**Exercise details:** Please write out all the data that follows exactly, without the pictures.

**Provided data:**

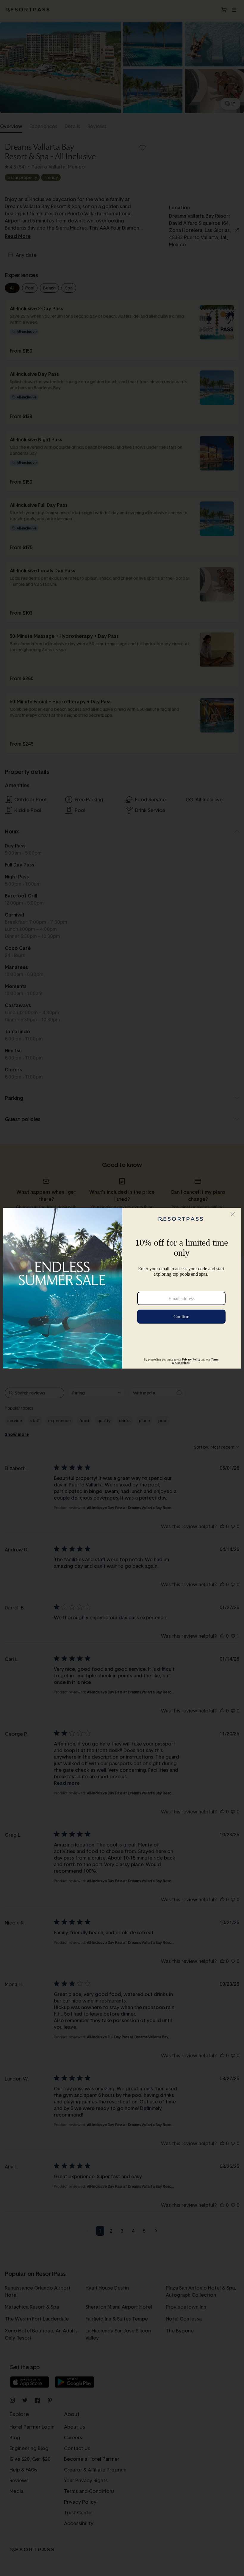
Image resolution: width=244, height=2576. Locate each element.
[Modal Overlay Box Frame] (122, 1288)
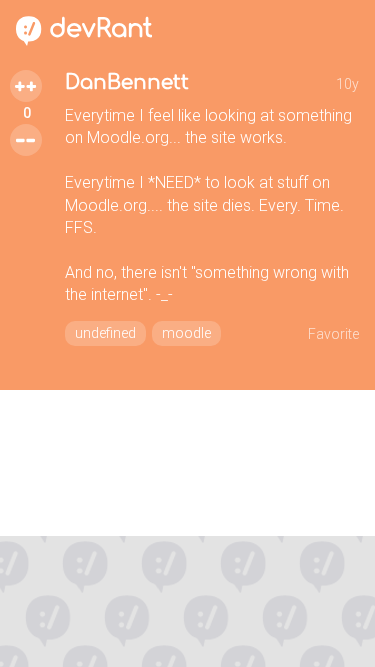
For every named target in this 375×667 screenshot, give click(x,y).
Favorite (333, 334)
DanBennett (127, 82)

**Exercise response:**
Image resolution: width=244, height=2576. Locate each element.
[Modal Overlay Box Frame] (122, 1288)
For every named target in this 375×667 screenshot, give click(x,y).
Favorite (333, 334)
DanBennett (127, 82)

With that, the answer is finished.